[Recorded data]
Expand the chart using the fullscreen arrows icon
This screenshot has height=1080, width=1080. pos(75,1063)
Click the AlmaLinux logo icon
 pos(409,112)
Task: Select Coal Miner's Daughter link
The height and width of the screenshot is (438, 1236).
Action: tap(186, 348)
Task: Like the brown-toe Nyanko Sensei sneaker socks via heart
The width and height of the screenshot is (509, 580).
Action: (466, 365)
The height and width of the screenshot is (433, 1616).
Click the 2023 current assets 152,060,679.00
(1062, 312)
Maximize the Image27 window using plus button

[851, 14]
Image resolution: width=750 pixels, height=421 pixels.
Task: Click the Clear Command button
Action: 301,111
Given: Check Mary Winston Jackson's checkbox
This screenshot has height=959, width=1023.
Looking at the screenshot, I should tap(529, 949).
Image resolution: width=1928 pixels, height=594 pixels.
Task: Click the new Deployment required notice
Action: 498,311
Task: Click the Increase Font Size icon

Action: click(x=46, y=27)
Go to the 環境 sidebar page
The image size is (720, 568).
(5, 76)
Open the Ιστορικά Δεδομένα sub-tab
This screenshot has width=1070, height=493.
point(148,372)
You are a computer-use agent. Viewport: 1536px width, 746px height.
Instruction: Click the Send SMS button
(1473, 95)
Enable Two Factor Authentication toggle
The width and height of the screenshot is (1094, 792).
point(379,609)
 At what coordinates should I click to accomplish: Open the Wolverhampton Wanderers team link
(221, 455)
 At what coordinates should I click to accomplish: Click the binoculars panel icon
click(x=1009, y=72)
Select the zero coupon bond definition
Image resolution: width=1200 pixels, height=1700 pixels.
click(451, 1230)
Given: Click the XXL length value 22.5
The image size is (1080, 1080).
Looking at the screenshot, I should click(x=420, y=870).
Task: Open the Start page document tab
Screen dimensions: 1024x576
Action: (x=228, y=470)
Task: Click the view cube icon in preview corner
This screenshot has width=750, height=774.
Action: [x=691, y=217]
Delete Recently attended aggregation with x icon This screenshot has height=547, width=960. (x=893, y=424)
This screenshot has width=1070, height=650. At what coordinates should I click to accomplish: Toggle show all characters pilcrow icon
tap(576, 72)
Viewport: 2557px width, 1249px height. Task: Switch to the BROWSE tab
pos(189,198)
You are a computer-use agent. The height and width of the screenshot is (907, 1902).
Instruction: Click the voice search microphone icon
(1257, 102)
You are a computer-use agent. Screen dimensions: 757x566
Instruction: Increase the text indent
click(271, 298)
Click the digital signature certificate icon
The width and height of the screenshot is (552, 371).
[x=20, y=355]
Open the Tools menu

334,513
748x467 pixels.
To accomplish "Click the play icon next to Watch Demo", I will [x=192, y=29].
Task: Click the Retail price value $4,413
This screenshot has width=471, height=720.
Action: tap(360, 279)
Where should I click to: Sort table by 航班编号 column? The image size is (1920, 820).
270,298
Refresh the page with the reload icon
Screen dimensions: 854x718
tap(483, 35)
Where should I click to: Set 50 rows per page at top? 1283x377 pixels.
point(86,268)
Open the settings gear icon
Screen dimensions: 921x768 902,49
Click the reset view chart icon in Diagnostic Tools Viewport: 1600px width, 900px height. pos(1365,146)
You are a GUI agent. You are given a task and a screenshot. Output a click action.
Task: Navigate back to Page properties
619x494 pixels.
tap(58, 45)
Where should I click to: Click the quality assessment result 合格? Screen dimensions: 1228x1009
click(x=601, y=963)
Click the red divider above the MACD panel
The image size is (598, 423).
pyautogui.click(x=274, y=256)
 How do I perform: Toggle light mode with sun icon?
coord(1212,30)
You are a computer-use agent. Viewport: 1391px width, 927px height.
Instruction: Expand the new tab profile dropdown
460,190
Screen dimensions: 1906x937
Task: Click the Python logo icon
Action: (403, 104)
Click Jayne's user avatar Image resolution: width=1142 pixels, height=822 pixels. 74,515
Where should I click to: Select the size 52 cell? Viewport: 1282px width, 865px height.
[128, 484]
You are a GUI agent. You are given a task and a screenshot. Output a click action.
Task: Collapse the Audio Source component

WHAT IS EXPECTED.
Reproduce the entries exactly, starting at their first line and stopping after the line with "The height and width of the screenshot is (433, 1616).".

REPLY.
Expand the chart using the fullscreen arrows icon
This screenshot has height=1080, width=1080. pos(75,1063)
Click the AlmaLinux logo icon
 pos(409,112)
Task: Select Coal Miner's Daughter link
The height and width of the screenshot is (438, 1236).
Action: tap(186, 348)
Task: Like the brown-toe Nyanko Sensei sneaker socks via heart
The width and height of the screenshot is (509, 580).
Action: (466, 365)
The height and width of the screenshot is (433, 1616).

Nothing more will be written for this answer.